I am posting this for a friend (Steve) who builds a lot of custom light tackle jigging and trolling rods for fishing the chesapeake under the name BackYard Custom Rods and Repairs. He is beginning to build surf rods and ended up with an extra blank that he hadn't ordered from the manufacturer. He finished wrapping the rod and it is now for sale. The builder is just looking to recoop his costs.

The blank didn't arrive with a ton of info, and had the grip and reel seat when it arrived. Looks like a cool rod to me. I haven't cast it so I cant add much re: performance. In italics below is the info I received from the builder on the rod:

_I can't really tell you what the rod blank is, it come pre assemble and it's honey colored. It is a split grip rod with about 10" in between the back grips. I had to buy the guides and I got the Fuji Alconite double footed guides, good guides. The reel seat is a Benchmark 30mm silver hooded. It's made to be a spinning rod and I have to tell ya, it's BEEF stick. It's a great rod for casting bait but I would not want to be casting a plug with this rod, it is rated for 4-8oz but I know this thing would be able to hold 10 to 12oz. Yes both pieces are 7' one is just a tad longer maybe an 1". I would like to get $100.00.

OK I did some checking the blank is Fiberglass and made for "Big Watrer" but could not tell me the manufacture due to a contract they have with them. I got it from Merrick Tackle out of New York. The blank did not come with a decal that I could put on it but the lure weight is 4 to 8oz and line weight is 15-30 but if you see this rod I would think you could put 50lb and chuck out 12oz of lead with no problem. Each grip is EVA foam and are 5" each.... I put a wrap in the middle of the split grip in the butt and you will see that in the pic's I hope. The wrap above the fore grip is black and has 3 stains of silver tread wrapped around it like a barber shop. _

If you are interested contact me or Steve directly at B*C*Rods*and*Repairs*@*a o l . com (remove * and spaces).

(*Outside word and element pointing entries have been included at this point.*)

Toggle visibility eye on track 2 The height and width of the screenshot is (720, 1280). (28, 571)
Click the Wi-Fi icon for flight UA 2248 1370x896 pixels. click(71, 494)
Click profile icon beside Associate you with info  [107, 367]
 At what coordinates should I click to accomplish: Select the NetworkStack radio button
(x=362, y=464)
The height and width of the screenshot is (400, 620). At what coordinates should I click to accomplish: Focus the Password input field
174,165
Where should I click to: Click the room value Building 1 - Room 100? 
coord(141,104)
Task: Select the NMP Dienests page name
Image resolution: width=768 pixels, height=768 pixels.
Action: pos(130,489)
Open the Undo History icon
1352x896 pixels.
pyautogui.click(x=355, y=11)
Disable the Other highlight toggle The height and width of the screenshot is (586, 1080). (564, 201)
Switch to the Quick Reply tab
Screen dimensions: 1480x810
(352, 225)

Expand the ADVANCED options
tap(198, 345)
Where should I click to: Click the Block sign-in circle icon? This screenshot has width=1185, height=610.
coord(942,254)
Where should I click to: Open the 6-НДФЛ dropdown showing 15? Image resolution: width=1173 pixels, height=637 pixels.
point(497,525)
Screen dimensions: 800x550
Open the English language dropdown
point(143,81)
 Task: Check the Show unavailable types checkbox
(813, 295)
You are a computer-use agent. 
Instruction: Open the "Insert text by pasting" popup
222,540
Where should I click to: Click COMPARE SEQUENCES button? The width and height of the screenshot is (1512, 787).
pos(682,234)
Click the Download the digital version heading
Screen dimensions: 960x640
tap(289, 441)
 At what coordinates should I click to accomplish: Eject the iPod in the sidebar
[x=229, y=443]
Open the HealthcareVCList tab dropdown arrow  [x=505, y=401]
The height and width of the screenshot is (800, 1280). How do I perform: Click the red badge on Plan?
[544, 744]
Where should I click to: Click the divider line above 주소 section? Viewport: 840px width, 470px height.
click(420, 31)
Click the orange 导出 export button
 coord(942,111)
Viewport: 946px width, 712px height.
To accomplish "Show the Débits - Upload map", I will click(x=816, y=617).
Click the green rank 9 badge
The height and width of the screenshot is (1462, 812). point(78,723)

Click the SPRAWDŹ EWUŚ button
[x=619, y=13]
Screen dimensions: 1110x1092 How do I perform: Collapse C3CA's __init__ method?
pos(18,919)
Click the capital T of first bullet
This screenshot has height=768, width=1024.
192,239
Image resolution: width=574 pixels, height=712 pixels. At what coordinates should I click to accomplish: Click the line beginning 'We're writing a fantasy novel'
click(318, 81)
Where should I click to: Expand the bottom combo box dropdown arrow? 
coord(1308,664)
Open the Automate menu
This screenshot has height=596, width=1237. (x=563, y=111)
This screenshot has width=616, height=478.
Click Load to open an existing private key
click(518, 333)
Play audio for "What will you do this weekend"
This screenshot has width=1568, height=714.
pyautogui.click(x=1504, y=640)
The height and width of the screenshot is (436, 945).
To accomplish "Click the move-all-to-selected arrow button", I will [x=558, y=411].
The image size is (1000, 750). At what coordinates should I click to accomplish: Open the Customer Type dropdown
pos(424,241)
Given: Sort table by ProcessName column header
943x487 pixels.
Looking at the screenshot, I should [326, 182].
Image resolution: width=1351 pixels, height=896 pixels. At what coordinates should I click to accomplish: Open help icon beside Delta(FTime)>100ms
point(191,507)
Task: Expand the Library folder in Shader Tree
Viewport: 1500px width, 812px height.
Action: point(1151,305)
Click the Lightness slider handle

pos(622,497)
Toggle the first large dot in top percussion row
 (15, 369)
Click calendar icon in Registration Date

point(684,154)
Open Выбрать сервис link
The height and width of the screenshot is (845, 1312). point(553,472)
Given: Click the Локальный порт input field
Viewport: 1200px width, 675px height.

Here is the only pic I have. I asked for a few more.









Here are a few more:



























Thanks, Jeremy


----------



## Fish Hunter (Jul 31, 2002)

Conventional or spinning? Shipped at that price?


----------



## OldBay (May 15, 2003)

OldBay said:


> _It's made to be a spinning rod _


Shipping will be at buyer's expense.


----------



## QBALL (Jun 26, 2014)

Did this rod ever sell?


----------



## ez2cdave (Oct 13, 2008)

Lamiglas blank, since it's Honey-colored ?


----------



## phamf (Feb 26, 2008)

Lamiglas fiberglass honey is more orange colored. 
My best guess.....CUI fiberglass blanks. 




ez2cdave said:


> Lamiglas blank, since it's Honey-colored ?


----------



## psychonerdbeast (Sep 29, 2010)

http://www.cuiproducts.com/Blanks.cfm looks like excellent work...probably the 14' two piece monster.


----------



## psychonerdbeast (Sep 29, 2010)

did not realize how old the thread was. however there's nothing wrong with a decent fiberglass blank http://www.angelfire.com/ks/bingham/cui1.html or rodbuilding.org


----------